» **Directions**: Look for the word "height" in the records, and copy each line where it appears.

» **Data**:
● ● ● ●
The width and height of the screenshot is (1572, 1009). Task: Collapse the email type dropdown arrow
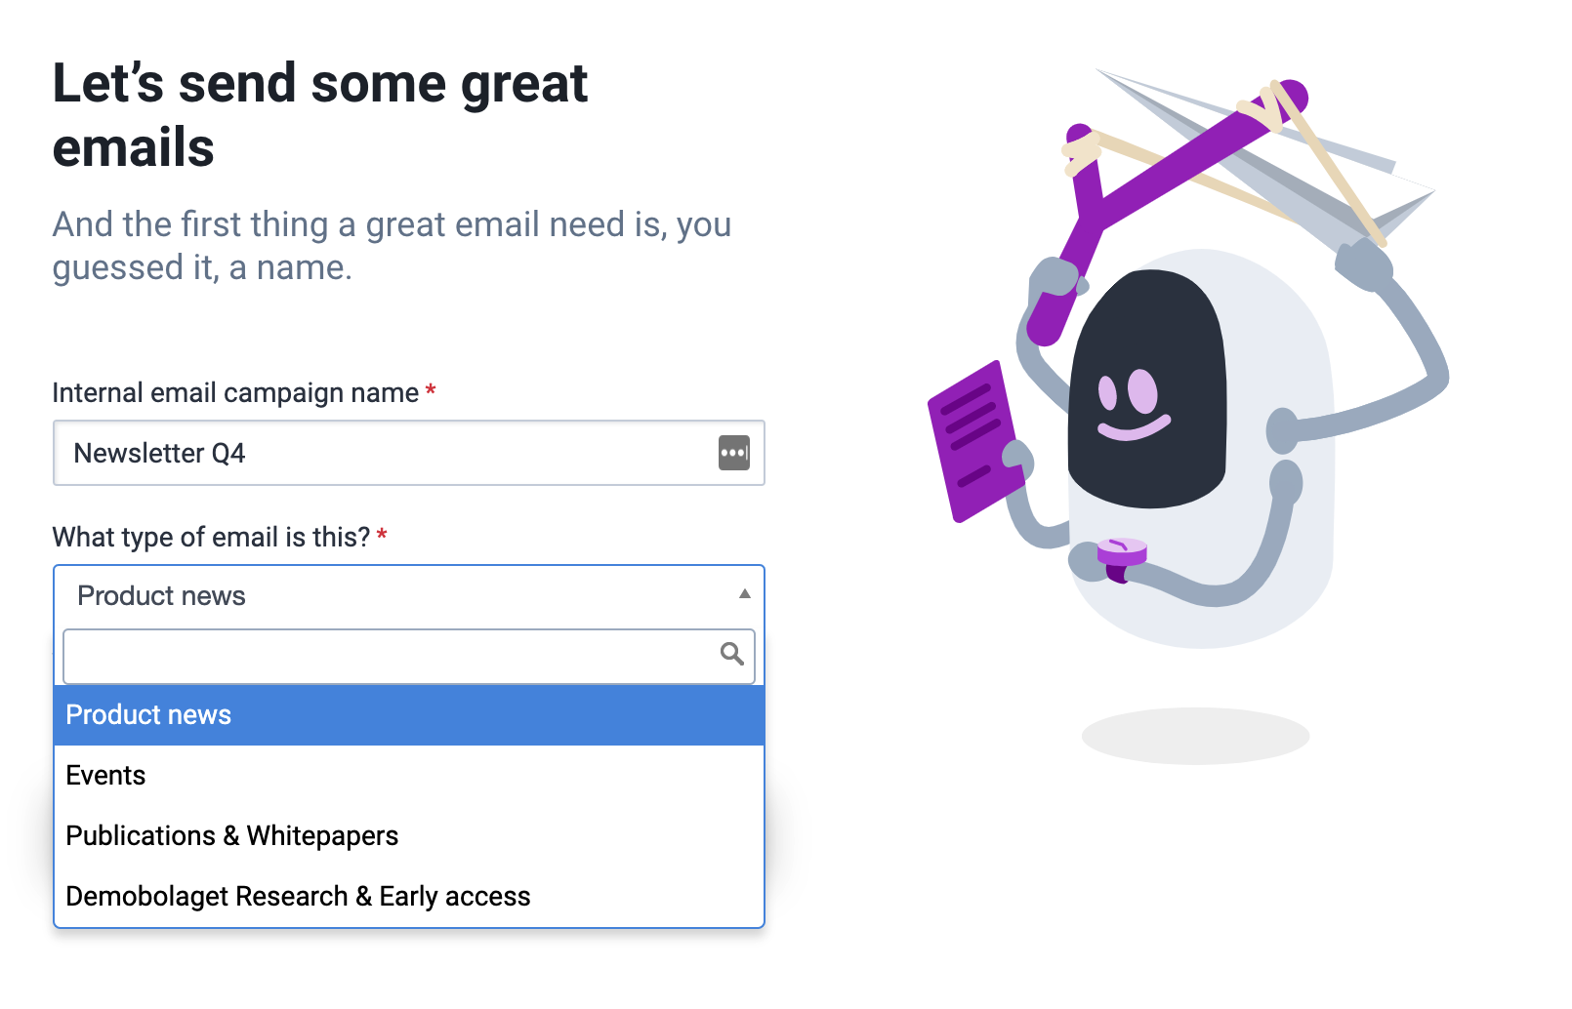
● ● ● ●
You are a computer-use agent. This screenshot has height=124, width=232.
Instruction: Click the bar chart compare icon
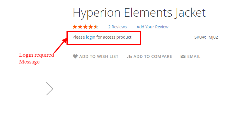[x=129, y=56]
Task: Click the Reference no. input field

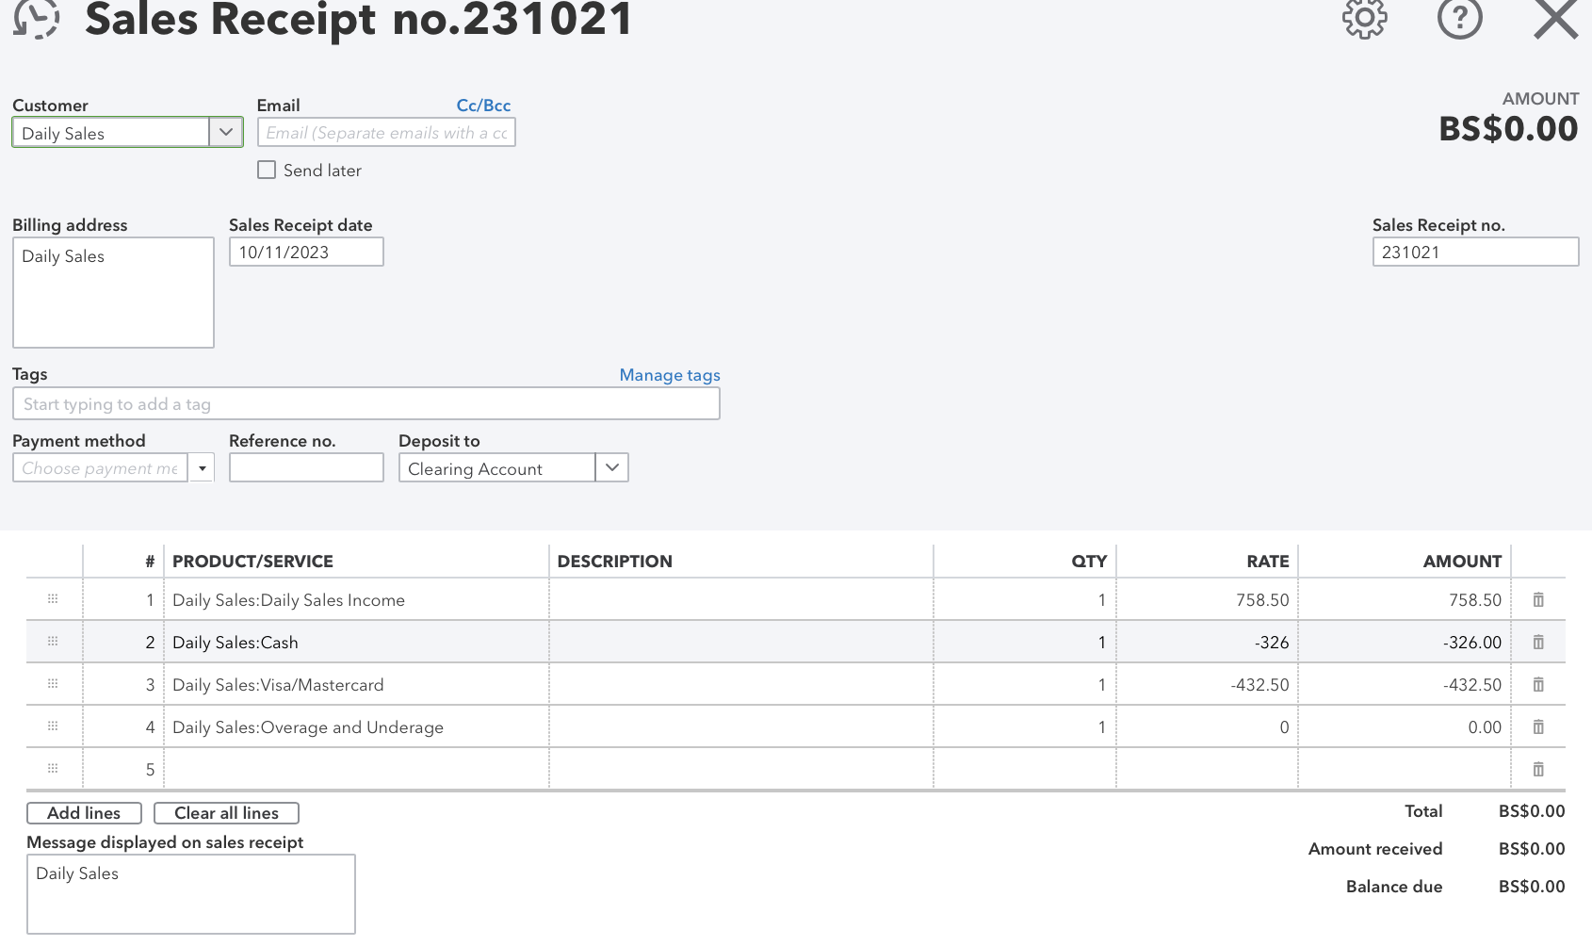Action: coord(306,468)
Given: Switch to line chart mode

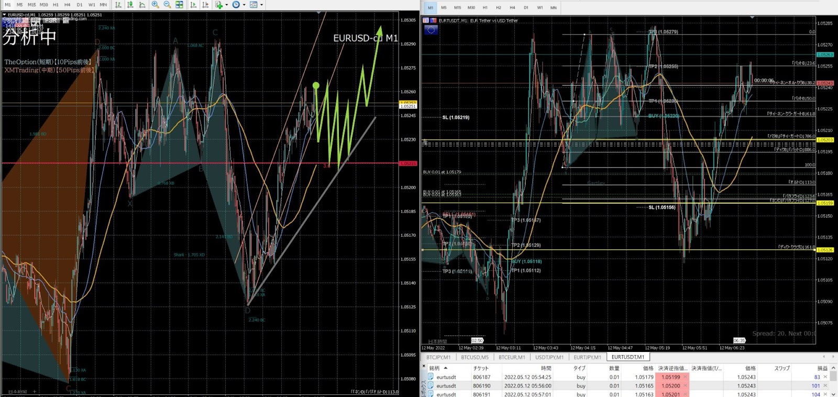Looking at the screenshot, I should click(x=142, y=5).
● ● ● ●
» **Solution to the problem**:
The width and height of the screenshot is (1572, 1009). Task: Collapse the email type dropdown arrow
You are a computer-use agent. This screenshot has height=124, width=232.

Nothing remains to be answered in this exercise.